## INSTRUCCIÓN 1
Actualiza el texto sobre Trump y el partido Republicano desde "Todos los presidentes, republicanos" hasta "los odiados demócratas.", ambos incluidos, cambiando "15 meses" por "quince meses".
## INSTRUCCIÓN 2
Según el texto sobre Trump y el partido Republicano, ¿hasta qué año, como mínimo, fue Trump donante de los demócratas?
## INSTRUCCIÓN 3
Retoma el texto sobre Trump y el partido Republicano justo después de su última oración y continúalo.

## TEXTO SELECCIONADO

<<<<

Lo cual es peligroso.

Todos los presidentes, republicanos y demócratas, buscan reconstruir su partido a su propia imagen. Donald Trump ha tenido más éxito que la mayoría. Desde el principio, los votantes que él hipnotizaba en la campaña lo abrazaron más fervientemente de lo que los republicanos del Congreso estaban dispuestos a admitir. Después de 15 meses en el poder, como explica nuestro informe, Trump se ha adueñado del partido. Es un logro extraordinario para un hombre que nunca había vivido en Washington, DC, que nunca había ocupado cargos públicos, que se jactaba de hostigar mujeres y que, tan recientemente como 2014, era un donante de los odiados demócratas.

El principio organizador del partido Republicano bajo Trump es la lealtad. No, como con los mejores presidentes, la lealtad a un ideal, una visión o a un programa legislativo, sino a un solo hombre — Donald J. Trump — y al prejuicio y la rabia que consumen la base de votantes que, en ocasiones, incluso él tiene problemas para controlar. En Estados Unidos ello no tiene precedentes y es peligroso.

Entendemos que algunos de nuestros lectores republicanos estén molestos con esta nota. Dirán que nuestra crítica revela más sobre nosotros y nuestro supuesto elitismo que sobre Trump. Pero no estamos hablando aquí de las políticas de la actual administración, algunas de las cuales apoyamos, muchas de las cuales no,  y todas las cuales deben ser debatidas sobre sus méritos. La preocupación más grande y más urgente es el temperamento y el estilo de gobierno de Donald Trump. La lealtad sumisa a un hombre y la rabia que él alimenta e incita es una amenaza a la brillante democracia que el mundo ha tomado a menudo como su ejemplo.

No qué, sino cómo

El control del partido por parte del Sr. Trump tiene sus raíces en el tribalismo  sin contemplaciones que se apoderó de la política norteamericana mucho antes de él convertirse en Presidente. En el pasado la Oficina Oval ha tenido ocasionalmente narcisistas, algunos de los cuales mintieron, sedujeron, intimidaron o socavaron las normas presidenciales. Pero ninguno se ha comportado tan descaradamente como Trump.

En el corazón de su sistema de poder está el desprecio por la verdad. En una memoria publicada esta semana (véase Lexington), James Comey, a quien el Sr. Trump destituyó como director del FBI, se lamenta de «la mentira que está sobre todas las cosas, grandes y pequeñas, al servicio de algún código de lealtad que pone a la organización por encima de la moralidad y por encima de la verdad«. Trump no distingue -tal vez no puede- entre hechos y falsedades. Como empresario y en la campaña electoral se comportó como si la verdad fuera cualquier cosa con la que él pudiera salirse con la suya. Y, como Presidente, Trump seguramente cree que su poder significa que puede salirse con la suya en muchas ocasiones.

>>>>

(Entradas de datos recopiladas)
<<<<

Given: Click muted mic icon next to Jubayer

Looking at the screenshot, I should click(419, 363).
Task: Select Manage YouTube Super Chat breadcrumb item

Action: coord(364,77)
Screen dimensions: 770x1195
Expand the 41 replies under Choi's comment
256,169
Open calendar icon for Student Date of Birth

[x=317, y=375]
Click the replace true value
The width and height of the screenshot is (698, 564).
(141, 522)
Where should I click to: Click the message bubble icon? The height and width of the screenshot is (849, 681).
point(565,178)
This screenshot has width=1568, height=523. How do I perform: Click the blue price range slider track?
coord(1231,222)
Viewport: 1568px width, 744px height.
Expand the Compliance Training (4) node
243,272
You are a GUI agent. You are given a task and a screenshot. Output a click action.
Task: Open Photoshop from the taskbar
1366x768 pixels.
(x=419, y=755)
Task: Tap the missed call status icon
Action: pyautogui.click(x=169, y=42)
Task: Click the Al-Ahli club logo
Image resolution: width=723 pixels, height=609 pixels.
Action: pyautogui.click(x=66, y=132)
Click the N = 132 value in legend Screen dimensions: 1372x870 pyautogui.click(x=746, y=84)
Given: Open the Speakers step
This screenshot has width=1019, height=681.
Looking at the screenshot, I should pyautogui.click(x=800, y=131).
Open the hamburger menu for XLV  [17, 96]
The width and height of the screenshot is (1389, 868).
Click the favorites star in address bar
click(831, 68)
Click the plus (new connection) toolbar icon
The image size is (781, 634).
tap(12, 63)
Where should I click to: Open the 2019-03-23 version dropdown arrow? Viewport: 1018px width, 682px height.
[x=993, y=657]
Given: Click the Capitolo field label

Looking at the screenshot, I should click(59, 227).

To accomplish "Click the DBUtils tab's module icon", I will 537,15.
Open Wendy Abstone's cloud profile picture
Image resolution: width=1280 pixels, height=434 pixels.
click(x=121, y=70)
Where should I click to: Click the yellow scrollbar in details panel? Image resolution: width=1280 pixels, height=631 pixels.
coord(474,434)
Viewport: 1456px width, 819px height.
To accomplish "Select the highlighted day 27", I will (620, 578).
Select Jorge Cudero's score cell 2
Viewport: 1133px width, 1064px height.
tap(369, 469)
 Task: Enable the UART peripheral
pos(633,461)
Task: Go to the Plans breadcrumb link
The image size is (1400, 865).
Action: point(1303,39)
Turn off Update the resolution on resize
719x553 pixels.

>>>>

## RESULTADO FINAL 1
Todos los presidentes, republicanos y demócratas, buscan reconstruir su partido a su propia imagen. Donald Trump ha tenido más éxito que la mayoría. Desde el principio, los votantes que él hipnotizaba en la campaña lo abrazaron más fervientemente de lo que los republicanos del Congreso estaban dispuestos a admitir. Después de quince meses en el poder, como explica nuestro informe, Trump se ha adueñado del partido. Es un logro extraordinario para un hombre que nunca había vivido en Washington, DC, que nunca había ocupado cargos públicos, que se jactaba de hostigar mujeres y que, tan recientemente como 2014, era un donante de los odiados demócratas.

## RESULTADO FINAL 2
Hasta 2014.

## RESULTADO FINAL 3
Cuando el poder domina la verdad, la crítica se convierte en traición. Los críticos no pueden apelar a hechos neutros y permanecer leales, porque los hechos no son neutrales. Como Hannah Arendt escribió sobre las décadas de los 20 y 30, cualquier declaración de hecho se convierte en una cuestión de motivo. Así, cuando H.R. McMaster, un ex asesor de seguridad nacional, dijo (incontrovertiblemente) que Rusia había interferido en la campaña electoral, Trump consideró sus palabras como imperdonablemente hostiles. Poco después fue despedido.

El culto a la lealtad al actual Presidente y su base afecta al Gobierno de tres maneras. En primer lugar, la formulación de políticas sufre ya que, en lugar de un programa coherente, Estados Unidos se somete al gobierno por impulso — odio, nativismo, mercantilismo — fuera del alcance del argumento empírico. Su primer año ha incluido logros: la aprobación de un gran recorte de impuestos, una reversión regulatoria y el nombramiento de jueces conservadores. Pero la mayor parte de su formulación de políticas está marcada por el caos más que por un propósito. Primero estuvo en contra del acuerdo comercial Trans-Pacífico, luego a favor, para luego volver a oponerse.  A favor del control de armas, para después proponer, en su lugar, armar a los docentes.

En segundo lugar, los convenios que apuntalan los límites constitucionales del Presidente han sido víctimas del egoísmo descuidado de Trump. David Frum, quien fuera parte del equipo escritor de discursos para George W. Bush, enumera algunos que el actual presidente ha roto (y cuánto tiempo se habían observado): la negativa a revelar su declaración de impuestos (desde Gerald Ford), ignorar las reglas de conflicto de intereses (Richard Nixon), dirigir un negocio por lucro (Lyndon Johnson), nombrar parientes en puestos de alto nivel de la administración (John F. Kennedy) y enriquecimiento familiar por clientelismo (Ulises S. Grant).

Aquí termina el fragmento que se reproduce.